What would you do if Haunted really WAS Haunted?

Well, we wouldn’t be the first tattoo studio in London to have a ghost, but we already have the Ghostbusters on speed-dial just in case.


Has anyone in the shop ever seen a ghost or been attacked by a zombie?

Well, we have all been spotted in our local, Big Red, after midnight biting and being bitten, so I couldn’t possibly say. But a while ago a kid came into the shop with a print of one of my clothing designs and was asking for a price. Out of curiosity I asked him where he got the design, he told me, “My mate drew it”. Of course I disagreed but he kept insisting it was a custom design his mate had drawn. Eventually he asked me why I was so sure, so I simply pointed to the original drawing that was on the wall behind him. He then went whiter than a ghost! So I can answer your question, “I almost saw a ghost”. 


Leon, you have cited your main influences as Japanese Woodblock prints, the associated folktales and legends. This seems a good match for the Haunted family, as it fits the spirit of the work yet has its own history.

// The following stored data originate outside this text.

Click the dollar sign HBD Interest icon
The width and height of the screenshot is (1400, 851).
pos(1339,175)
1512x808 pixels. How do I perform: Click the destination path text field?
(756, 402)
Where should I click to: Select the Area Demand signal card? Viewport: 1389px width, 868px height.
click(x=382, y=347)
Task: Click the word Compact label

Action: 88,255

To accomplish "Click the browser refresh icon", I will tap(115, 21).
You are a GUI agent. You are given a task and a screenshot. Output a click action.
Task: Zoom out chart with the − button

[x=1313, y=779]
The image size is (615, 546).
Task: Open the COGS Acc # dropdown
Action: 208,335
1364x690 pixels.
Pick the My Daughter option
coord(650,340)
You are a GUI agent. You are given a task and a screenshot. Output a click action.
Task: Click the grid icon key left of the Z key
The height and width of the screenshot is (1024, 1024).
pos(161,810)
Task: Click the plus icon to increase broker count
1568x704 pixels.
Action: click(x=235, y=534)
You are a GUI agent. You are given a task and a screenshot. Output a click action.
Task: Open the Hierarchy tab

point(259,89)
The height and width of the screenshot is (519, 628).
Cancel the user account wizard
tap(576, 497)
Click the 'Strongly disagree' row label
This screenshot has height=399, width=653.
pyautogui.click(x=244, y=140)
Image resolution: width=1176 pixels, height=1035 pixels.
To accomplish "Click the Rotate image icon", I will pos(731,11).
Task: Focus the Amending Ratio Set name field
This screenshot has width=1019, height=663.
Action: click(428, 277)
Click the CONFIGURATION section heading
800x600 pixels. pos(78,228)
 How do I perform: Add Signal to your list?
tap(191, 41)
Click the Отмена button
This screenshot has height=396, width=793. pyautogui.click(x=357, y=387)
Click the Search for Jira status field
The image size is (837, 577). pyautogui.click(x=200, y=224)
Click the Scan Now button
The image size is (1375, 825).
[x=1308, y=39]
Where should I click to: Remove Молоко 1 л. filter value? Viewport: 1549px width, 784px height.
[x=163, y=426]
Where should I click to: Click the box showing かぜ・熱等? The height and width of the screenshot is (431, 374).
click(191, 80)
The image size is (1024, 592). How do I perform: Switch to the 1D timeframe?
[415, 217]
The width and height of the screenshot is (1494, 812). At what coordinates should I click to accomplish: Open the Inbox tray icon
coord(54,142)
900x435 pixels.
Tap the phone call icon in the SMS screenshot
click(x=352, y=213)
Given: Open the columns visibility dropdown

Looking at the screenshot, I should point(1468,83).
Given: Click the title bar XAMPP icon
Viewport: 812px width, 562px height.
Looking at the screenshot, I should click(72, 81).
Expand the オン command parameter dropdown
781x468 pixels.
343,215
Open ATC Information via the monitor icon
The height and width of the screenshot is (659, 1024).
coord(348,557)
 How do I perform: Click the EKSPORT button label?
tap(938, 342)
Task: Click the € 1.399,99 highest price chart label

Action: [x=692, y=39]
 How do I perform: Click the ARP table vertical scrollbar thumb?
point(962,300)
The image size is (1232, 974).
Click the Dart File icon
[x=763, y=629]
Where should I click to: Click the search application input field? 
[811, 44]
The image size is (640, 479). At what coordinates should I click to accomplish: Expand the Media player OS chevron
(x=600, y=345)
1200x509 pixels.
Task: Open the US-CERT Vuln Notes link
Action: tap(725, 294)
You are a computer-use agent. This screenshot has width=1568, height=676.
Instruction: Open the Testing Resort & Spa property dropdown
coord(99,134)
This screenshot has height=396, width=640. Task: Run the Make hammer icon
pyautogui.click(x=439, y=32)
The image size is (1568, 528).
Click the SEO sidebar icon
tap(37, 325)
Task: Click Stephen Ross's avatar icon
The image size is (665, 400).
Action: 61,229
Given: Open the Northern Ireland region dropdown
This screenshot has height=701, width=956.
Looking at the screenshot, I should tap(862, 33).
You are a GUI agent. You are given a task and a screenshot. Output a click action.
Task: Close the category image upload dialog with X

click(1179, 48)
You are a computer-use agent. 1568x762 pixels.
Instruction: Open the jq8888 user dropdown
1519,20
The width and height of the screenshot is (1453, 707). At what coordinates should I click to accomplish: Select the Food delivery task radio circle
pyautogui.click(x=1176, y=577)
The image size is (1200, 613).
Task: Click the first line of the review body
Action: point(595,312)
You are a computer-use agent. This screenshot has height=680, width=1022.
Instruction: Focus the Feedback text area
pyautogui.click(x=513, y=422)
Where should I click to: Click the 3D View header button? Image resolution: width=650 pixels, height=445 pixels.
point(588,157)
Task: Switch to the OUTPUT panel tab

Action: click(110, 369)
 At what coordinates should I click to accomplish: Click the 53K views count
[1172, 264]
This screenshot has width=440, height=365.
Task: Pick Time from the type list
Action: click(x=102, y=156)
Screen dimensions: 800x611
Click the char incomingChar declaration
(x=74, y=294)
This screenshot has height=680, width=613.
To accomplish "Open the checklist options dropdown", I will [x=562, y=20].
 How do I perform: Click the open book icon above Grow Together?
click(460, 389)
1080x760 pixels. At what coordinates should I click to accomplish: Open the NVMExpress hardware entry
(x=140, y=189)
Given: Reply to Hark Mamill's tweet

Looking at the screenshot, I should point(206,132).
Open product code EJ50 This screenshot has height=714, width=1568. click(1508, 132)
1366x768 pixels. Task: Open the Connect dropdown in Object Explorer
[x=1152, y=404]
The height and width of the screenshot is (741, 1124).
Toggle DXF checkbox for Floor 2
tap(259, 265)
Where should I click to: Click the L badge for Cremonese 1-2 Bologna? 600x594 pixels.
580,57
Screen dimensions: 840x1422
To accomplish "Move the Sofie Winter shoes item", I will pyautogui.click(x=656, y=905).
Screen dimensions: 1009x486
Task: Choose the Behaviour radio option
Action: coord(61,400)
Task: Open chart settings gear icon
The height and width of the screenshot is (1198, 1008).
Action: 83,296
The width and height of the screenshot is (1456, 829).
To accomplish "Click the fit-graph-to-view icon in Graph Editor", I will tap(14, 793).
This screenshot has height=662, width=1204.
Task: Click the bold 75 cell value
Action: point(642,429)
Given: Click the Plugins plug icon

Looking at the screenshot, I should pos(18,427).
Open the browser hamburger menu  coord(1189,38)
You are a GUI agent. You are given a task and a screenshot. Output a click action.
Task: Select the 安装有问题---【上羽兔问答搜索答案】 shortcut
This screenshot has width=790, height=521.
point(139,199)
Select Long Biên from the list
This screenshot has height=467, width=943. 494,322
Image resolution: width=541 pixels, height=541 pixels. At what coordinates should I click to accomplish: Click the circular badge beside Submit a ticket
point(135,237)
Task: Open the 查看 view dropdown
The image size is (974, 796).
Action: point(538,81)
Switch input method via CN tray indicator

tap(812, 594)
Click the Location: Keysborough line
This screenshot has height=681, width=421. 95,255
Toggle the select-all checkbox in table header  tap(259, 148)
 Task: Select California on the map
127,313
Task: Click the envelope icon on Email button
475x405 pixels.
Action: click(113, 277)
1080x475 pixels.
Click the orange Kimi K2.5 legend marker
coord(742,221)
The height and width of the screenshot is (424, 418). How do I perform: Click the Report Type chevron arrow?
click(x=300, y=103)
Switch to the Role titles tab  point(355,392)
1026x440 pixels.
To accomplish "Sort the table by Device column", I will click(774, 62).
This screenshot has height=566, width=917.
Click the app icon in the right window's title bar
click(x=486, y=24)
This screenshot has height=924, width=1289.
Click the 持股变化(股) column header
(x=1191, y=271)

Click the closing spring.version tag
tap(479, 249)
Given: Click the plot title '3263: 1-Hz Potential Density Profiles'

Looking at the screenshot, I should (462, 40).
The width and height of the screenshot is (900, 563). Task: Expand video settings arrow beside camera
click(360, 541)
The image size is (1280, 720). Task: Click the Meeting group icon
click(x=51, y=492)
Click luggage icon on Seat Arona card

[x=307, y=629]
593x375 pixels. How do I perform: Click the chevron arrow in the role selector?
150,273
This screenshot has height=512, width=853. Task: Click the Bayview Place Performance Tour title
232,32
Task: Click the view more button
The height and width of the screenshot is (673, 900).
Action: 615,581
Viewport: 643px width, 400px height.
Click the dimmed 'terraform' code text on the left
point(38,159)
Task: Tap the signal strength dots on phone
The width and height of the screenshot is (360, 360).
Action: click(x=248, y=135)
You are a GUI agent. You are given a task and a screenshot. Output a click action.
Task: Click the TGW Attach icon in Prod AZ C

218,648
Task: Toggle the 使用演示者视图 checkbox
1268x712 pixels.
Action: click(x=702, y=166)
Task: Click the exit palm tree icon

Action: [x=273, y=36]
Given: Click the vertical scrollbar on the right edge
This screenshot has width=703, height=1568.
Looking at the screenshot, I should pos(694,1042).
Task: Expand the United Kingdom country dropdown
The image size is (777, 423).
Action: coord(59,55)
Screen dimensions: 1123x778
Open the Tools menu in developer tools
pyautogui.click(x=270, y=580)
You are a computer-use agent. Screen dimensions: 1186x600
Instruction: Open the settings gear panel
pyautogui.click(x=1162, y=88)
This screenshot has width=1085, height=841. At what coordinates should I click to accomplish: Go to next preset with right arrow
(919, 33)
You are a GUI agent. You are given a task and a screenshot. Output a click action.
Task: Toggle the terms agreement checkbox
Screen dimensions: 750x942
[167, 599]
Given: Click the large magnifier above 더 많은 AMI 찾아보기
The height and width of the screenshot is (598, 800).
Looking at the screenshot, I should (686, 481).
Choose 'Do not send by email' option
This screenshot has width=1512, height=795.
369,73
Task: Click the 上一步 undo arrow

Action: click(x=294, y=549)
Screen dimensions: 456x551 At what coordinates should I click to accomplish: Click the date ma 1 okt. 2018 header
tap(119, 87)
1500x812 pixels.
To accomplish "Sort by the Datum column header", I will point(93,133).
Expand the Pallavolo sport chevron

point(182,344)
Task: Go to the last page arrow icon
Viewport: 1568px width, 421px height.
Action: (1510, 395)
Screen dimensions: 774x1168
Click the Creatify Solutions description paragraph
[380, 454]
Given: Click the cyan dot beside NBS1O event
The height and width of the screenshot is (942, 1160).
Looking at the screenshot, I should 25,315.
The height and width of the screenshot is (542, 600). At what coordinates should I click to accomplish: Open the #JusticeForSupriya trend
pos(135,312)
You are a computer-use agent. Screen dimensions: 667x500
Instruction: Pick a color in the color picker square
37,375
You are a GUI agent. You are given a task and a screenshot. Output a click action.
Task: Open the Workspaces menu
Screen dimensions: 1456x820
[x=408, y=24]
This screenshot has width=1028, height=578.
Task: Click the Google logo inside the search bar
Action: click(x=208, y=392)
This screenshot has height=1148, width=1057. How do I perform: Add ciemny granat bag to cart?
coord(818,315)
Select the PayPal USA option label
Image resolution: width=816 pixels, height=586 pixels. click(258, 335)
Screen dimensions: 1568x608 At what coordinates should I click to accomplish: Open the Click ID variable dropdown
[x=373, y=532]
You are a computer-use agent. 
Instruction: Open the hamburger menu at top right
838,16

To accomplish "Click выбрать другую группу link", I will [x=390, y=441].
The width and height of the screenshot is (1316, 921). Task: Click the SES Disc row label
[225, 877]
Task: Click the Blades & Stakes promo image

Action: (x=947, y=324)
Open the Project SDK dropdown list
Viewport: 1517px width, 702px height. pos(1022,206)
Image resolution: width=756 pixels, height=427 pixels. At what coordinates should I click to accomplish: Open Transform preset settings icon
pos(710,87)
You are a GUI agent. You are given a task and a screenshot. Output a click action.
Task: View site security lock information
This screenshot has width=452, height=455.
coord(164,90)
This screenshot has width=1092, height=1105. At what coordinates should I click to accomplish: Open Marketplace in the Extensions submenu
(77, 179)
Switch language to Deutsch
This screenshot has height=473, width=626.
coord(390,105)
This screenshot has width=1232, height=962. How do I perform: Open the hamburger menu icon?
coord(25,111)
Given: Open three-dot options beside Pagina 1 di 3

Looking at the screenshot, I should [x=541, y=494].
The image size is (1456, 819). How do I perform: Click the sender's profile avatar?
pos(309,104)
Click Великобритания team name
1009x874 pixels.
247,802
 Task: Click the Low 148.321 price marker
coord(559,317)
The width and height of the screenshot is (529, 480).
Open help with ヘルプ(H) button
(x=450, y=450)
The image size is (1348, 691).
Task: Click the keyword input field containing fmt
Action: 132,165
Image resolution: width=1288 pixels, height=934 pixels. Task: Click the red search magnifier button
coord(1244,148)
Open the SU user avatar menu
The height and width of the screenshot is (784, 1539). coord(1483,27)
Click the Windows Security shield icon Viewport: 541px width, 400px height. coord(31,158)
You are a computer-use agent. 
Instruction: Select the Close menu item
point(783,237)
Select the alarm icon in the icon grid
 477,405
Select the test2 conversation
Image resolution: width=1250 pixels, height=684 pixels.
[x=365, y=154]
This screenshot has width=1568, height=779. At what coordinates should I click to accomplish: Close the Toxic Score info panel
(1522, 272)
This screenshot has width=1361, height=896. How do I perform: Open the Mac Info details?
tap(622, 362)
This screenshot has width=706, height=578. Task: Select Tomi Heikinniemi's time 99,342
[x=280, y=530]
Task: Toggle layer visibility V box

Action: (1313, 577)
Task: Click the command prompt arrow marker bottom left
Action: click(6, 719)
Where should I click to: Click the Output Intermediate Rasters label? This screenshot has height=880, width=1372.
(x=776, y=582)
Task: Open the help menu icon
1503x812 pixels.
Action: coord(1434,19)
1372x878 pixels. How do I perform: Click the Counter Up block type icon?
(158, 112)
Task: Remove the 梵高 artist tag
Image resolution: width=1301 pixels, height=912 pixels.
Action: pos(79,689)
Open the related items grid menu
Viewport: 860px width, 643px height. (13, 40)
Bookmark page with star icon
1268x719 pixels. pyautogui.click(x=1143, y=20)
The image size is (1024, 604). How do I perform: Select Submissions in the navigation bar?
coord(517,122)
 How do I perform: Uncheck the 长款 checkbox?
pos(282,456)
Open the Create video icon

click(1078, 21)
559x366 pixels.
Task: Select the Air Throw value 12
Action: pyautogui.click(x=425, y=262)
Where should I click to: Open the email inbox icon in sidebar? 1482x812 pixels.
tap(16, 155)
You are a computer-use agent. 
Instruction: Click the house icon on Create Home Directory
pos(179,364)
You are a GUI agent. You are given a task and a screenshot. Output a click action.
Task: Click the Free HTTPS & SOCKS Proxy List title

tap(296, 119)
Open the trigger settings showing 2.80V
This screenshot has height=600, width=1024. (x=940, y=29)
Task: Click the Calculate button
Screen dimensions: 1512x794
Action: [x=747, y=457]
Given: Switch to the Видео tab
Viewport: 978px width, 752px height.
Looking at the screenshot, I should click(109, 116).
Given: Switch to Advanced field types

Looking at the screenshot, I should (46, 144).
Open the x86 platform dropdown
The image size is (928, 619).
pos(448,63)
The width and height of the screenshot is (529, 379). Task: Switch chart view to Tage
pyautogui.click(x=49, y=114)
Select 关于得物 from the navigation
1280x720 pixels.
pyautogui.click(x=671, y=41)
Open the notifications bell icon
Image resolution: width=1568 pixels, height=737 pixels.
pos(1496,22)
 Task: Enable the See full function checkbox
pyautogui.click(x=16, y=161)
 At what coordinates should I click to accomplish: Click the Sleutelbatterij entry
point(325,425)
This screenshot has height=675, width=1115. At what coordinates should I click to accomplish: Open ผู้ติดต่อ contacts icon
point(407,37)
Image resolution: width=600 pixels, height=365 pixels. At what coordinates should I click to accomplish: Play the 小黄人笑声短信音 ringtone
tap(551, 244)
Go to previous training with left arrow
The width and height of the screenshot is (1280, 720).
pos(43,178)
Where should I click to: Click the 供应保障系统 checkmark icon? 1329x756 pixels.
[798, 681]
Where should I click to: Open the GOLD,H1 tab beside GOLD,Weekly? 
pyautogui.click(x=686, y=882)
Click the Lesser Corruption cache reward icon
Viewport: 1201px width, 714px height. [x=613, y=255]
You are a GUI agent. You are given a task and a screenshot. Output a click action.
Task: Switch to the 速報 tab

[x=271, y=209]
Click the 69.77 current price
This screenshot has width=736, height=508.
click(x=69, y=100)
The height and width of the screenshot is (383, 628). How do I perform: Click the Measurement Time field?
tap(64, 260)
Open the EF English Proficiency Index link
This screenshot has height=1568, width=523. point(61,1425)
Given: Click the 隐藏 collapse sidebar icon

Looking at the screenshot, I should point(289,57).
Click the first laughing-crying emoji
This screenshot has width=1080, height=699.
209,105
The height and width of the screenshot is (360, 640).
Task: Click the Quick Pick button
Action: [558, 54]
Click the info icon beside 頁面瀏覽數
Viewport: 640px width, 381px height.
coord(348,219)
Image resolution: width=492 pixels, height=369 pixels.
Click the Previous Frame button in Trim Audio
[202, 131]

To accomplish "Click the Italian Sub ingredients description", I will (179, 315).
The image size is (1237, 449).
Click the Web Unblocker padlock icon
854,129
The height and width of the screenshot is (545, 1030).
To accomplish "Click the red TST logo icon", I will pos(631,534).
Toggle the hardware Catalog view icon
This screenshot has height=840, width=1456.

Yes, I think that is part of why I was able to fit in at Haunted so readily. I also draw heavy influences from the old Russian/Soviet prison and work camp tattoos. My first attempts at tattooing were when I was in the army before I moved over to London. When I’m not drawing or painting I also build tattoo machines.


Allan, you’ve spent over five years tattooing now and seen a lot of different people during our time in London. As we all know, and most of us are pleased to see, there has been a massive surge in the popularity of tattoos. I’m certainly seeing a lot more people getting bigger and better pieces than even two or three years ago. As a tattooist, what have you experienced?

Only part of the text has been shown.